--- Texto de lectura ---
El hecho pasó desapercibido para la mayoría de los mortales. Sin embargo -bien mirado- el juramento por zoom del nuevo titular del peronismo, refuerza la imagen de un hombre que colecciona cargos que, o bien no sabe ejercer, o bien carecen de poder. Una pregunta basta para entender el asunto: ¿alguien recuerda quién ostentó ese rango durante la década menemista? -Fue Antonio Cafiero. El riojano, al que le sobraba autoridad, jamás lo hubiese reclamado. Dejó en manos de un pavo real un juguete que no servía para nada. Sobre el particular, Cristina Kirchner obra de manera semejante a la de Carlos Menem.

En Europa -sea dicho en honor de la verdad- el jefe del Estado argentino se entrevistará con unos cuantos pesos livianos que -excepción hecha de Emmanuel Macrón- a la hora de las decisiones en el Fondo Monetario Internacional y en el Club de París, cuentan poco o nada. No significa lo expresado más arriba que los portugueses Marcelo Rebelo de Sousa y Antonio Costa -presidente y primer ministro, respectivamente, de su país-, que Felipe VI y Pedro Sánchez, que Mario Draghi y el Sumo Pontífice, sean personajes menores. El comentario apunta no tanto a las capacidades individuales de cada uno de ellos como a su lugar en la escala de poder dentro de los organismos de crédito mencionados.

Francisco clama contra el capitalismo -a igualdad de Alberto Fernández- y nadie le lleva el apunte; el jefe del socialismo español viene de sufrir, a manos de la derecha madrileña, un derrota de proporciones y no se halla en condiciones de respaldar pedidos de quitas u otros reclamos estrambóticos de la delegación criolla; el rey peninsular, como todo monarca constitucional, está facultado -apenas- para cortar cintas, estrellar botellas contra buques a punto de hacerse a la mar, y respaldar alguna que otra causa ambientalista. Por su parte, Mario Draghi -que conoce de memoria lo que significa la banca del viejo continente y es un economista de fuste- hoy gobierna un país fundido.

De más está decir que los ecos de este periplo no tardaron en hacerse oír en Buenos Aires. Por de pronto, nos enteramos de los aspectos decorativos: Fabiola Yáñez regando una plantita, jornadas sociales en donde los fados y tangos animaron los encuentros en los cuales, entre copas y comidas típicas, los gobernantes de uno y otro lado del Atlántico intercambiaron saludos, se prometieron una buena vecindad y, por supuesto, hicieron las declaraciones de rigor referidas a los países subdesarrollados, la necesidad de combatir la pobreza en el mundo y el deseo de que todos seamos felices. En una palabra, vaguedades harto conocidas.

--- Objetivo de la tarea ---
Completa el tramo siguiente de la columna sobre la gira europea de Alberto Fernández, continuando tras su último párrafo.

--- Información extraída ---
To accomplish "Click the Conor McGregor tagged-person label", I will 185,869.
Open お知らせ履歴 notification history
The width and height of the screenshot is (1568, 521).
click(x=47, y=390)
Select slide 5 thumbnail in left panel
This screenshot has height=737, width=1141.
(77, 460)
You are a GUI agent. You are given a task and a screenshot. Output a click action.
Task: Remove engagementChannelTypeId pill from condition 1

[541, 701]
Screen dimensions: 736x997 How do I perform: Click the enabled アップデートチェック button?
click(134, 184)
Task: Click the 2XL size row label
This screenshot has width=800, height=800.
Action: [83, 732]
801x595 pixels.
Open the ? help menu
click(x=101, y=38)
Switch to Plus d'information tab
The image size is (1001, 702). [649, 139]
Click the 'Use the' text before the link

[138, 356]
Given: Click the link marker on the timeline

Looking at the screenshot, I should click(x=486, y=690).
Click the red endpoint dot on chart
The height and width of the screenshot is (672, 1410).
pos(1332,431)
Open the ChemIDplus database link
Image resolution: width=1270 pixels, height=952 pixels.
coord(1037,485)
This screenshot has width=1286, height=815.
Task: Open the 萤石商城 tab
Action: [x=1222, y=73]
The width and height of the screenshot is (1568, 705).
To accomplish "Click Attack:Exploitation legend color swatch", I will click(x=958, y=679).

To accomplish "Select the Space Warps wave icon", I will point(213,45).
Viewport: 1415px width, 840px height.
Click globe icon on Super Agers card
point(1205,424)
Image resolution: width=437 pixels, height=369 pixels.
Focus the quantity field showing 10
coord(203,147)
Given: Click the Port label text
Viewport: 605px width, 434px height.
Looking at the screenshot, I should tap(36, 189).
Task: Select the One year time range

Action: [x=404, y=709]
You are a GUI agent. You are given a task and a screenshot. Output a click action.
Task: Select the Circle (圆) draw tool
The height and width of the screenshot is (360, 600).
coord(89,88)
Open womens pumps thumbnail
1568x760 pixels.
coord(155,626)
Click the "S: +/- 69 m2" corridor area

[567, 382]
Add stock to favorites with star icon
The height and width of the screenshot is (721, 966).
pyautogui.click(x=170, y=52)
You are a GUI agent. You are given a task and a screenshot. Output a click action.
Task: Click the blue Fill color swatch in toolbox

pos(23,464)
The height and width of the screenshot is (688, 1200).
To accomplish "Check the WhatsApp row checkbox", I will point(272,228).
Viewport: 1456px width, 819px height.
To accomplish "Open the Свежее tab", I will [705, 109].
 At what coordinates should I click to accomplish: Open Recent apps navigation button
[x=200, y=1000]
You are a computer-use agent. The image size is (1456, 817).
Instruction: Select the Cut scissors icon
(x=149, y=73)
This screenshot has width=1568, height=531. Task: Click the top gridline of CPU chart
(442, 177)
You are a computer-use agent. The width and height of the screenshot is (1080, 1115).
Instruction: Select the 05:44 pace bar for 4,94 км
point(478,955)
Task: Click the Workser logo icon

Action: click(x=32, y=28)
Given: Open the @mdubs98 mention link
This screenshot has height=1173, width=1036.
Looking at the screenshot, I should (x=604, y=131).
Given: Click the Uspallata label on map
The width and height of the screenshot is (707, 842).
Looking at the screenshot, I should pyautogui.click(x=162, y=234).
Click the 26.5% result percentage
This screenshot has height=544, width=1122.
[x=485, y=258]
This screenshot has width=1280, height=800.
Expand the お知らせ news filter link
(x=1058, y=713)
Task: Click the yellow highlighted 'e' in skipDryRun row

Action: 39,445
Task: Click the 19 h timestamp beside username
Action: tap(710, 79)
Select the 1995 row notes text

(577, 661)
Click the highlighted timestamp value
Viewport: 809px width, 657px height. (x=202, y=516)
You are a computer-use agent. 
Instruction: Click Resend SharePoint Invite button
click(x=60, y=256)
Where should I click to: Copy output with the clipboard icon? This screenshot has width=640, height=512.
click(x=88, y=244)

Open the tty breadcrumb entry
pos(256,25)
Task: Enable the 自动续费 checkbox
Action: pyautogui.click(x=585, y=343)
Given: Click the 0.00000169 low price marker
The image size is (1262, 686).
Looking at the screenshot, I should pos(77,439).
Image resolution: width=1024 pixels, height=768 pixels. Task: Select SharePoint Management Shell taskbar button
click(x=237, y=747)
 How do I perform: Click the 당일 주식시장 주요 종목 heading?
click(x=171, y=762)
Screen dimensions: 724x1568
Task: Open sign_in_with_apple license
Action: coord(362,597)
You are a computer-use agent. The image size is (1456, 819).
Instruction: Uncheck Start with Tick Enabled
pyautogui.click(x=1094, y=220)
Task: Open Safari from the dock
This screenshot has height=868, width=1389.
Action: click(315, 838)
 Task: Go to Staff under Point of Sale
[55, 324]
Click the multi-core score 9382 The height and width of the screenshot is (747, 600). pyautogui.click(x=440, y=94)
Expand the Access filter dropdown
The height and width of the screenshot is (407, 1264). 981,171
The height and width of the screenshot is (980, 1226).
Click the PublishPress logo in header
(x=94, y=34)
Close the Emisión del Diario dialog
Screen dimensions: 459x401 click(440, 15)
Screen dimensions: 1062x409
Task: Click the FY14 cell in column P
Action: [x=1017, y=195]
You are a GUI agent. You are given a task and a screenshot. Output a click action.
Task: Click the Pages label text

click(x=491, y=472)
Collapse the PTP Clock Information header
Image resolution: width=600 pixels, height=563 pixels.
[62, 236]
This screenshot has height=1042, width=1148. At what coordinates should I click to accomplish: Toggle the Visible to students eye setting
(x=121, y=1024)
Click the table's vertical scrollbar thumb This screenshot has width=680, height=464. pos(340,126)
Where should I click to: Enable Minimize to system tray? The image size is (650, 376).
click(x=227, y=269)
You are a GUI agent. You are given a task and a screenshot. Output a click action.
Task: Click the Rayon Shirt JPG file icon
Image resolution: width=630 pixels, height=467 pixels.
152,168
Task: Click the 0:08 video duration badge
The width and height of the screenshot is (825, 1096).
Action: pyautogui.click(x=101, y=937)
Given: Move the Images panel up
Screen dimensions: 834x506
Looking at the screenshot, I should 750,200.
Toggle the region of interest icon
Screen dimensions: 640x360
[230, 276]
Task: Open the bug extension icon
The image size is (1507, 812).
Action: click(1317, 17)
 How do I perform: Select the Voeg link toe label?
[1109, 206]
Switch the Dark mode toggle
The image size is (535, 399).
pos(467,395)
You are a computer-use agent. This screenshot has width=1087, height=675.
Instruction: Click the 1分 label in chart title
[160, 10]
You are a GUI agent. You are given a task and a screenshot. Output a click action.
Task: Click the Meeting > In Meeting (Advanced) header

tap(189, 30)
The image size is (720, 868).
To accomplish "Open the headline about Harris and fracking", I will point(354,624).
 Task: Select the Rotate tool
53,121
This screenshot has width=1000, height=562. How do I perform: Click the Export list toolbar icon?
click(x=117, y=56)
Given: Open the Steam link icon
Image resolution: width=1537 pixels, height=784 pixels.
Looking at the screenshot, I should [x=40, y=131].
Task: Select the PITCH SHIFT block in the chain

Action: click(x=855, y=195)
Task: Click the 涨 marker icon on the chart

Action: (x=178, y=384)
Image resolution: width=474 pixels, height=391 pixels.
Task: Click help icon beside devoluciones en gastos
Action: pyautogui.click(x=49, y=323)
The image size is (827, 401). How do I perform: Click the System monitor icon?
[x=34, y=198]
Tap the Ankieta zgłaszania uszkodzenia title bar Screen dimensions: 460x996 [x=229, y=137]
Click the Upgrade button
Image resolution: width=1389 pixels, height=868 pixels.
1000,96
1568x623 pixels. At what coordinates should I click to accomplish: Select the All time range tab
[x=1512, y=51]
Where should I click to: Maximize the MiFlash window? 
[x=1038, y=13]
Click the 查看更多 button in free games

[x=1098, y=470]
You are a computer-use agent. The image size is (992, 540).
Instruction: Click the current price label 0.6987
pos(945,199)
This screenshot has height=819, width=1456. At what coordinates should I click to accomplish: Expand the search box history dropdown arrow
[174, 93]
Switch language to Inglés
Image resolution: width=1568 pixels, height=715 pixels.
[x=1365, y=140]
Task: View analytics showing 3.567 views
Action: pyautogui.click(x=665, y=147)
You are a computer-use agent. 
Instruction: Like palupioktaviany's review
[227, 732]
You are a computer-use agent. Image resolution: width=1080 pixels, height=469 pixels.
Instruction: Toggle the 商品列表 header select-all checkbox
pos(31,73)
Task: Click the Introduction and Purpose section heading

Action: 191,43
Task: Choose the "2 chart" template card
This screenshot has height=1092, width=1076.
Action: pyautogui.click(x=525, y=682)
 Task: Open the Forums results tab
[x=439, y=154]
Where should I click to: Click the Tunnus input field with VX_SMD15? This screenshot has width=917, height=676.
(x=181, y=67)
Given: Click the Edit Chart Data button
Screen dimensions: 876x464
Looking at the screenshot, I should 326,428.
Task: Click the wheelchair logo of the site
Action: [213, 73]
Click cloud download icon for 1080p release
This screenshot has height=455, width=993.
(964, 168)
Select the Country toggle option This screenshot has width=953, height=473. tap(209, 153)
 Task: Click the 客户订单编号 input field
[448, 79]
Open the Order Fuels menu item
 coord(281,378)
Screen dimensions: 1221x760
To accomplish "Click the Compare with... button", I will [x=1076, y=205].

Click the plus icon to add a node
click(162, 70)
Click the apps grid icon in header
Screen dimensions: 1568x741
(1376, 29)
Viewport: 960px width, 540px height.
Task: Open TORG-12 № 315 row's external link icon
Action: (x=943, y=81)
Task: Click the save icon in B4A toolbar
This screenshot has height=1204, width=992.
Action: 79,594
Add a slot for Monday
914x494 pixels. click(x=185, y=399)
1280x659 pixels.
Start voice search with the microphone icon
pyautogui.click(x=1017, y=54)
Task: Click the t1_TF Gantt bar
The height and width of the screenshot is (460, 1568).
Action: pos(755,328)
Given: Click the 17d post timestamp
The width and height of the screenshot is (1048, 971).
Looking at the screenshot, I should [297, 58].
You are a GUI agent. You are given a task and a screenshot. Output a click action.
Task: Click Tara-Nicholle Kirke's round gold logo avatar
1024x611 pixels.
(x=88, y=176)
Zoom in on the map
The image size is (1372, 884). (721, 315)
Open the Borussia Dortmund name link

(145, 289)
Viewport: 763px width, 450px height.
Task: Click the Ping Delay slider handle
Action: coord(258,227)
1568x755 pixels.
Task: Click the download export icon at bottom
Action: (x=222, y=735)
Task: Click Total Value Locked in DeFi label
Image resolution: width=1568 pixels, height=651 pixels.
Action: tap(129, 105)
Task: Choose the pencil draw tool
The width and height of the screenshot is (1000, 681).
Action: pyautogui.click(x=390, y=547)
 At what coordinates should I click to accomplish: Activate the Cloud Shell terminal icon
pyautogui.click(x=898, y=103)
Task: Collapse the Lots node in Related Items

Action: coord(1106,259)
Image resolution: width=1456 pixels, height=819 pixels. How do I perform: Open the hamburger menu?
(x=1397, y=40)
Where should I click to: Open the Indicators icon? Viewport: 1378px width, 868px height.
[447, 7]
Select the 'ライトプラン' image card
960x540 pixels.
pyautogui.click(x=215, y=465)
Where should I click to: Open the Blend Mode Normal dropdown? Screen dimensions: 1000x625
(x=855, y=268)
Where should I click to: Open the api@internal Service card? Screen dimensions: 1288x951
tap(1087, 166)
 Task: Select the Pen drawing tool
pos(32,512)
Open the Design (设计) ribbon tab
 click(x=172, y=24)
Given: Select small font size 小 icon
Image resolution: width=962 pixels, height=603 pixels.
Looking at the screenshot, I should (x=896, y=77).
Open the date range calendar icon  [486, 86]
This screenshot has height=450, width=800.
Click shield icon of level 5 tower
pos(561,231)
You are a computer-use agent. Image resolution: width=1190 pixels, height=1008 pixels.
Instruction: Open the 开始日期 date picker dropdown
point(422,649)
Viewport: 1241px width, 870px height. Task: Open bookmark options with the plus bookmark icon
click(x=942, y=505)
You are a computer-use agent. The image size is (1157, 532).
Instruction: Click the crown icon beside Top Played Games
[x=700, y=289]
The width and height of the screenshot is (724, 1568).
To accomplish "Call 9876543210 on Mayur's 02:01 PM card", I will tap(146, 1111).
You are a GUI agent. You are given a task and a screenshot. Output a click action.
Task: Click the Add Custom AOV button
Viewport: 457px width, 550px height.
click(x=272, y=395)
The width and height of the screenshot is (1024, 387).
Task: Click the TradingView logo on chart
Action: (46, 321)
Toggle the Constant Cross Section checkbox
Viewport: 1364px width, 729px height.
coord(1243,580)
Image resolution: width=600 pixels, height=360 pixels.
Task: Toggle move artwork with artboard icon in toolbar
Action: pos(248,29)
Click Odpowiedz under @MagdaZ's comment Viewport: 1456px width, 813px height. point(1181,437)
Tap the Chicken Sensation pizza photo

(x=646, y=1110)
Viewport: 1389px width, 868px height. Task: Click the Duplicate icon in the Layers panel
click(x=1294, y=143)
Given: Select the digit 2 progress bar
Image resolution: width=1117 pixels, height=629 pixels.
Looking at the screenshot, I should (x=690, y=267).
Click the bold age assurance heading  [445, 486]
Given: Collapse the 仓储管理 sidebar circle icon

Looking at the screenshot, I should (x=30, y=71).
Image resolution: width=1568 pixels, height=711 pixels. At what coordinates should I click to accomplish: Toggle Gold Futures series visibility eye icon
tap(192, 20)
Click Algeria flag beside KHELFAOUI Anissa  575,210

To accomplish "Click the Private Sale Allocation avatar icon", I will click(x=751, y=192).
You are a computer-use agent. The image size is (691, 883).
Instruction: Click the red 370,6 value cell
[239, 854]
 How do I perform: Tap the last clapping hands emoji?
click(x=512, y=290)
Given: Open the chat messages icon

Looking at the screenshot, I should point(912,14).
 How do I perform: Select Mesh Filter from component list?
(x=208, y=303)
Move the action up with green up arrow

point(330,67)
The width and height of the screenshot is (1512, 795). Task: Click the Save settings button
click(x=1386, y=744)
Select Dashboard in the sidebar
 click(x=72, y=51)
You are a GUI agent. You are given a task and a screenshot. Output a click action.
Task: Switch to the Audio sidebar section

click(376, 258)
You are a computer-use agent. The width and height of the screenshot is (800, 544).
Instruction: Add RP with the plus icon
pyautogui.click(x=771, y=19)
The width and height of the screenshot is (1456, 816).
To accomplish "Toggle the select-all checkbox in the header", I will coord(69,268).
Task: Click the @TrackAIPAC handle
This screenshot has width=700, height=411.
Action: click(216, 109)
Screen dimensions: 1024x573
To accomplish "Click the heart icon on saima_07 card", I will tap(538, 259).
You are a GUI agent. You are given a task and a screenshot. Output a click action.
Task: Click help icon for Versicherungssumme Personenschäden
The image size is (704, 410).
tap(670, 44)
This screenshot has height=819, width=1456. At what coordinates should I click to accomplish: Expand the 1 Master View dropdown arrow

--- Resultado de la tarea ---
Si el viaje hubiese tenido como destinos a Washington, Berlín y Tokio -por ejemplo- otra habría sido la historia. Pero nuestro país califica mal en las principales capitales del mundo. La Argentina se ha caído del mapa y, aunque no se exprese en voz alta, es considerada un caso perdido. Aun en el supuesto de que la intención de Alberto Fernández, Felipe Solá y Martín Guzmán -para mencionar a los funcionarios de mayor calado que subieron al avión que los llevó a Europa- hubiese sido la de reunirse con Biden, Angela Merkel y Yoshihide Suga, sólo habrían soñado despiertos. La poca confiabilidad que suscita el kirchnerismo en el manejo de la cosa pública, unida al papel decorativo que representan el presidente, el canciller y el titular de la cartera de Hacienda, son hechos que las cancillerías de aquellas naciones no echan en saco roto.

Mientras la pequeña delegación encabezada por Fernández recorrerá en tiempo récord esas ciudades magníficas y sus integrantes se sentarán a manteles tan bien servidos, en estas playas el pleito entre Martín Guzmán y Federico Basualdo -que, por supuesto, no se ha cerrado y a esta altura excede con creces a los dos funcionarios citados- ha dejado al descubierto que el propósito de La Cámpora va mucho más allá de la política tarifaria. Si la meta es el triunfo en las elecciones que se substanciarán entre fines de septiembre y mediados de noviembre, parece claro que -además de cuál será la decisión que se adopte respecto del precio que los consumidores deberán pagar por los consumos de gas y electricidad- entrarán también en juego los U$ 4.500 MM que el país recibirá del Fondo Monetario en concepto de derecho especiales de giro en el mes de agosto y los ingresos que tendrá el fisco por efecto de las retenciones al campo, con precios de commodities agrícolas que vuelan.

La concepción distribucionista que anida en el camporismo ha encontrado un campo propicio para avanzar, enarbolando sus posiciones de máxima, a expensas de quienes dentro del elenco gubernamental proponen una estrategia de ajuste del gasto con escasas posibilidades de prosperar. De buenas a primeras, por obra y gracia de la suerte, ha comenzado a llover maná del cielo.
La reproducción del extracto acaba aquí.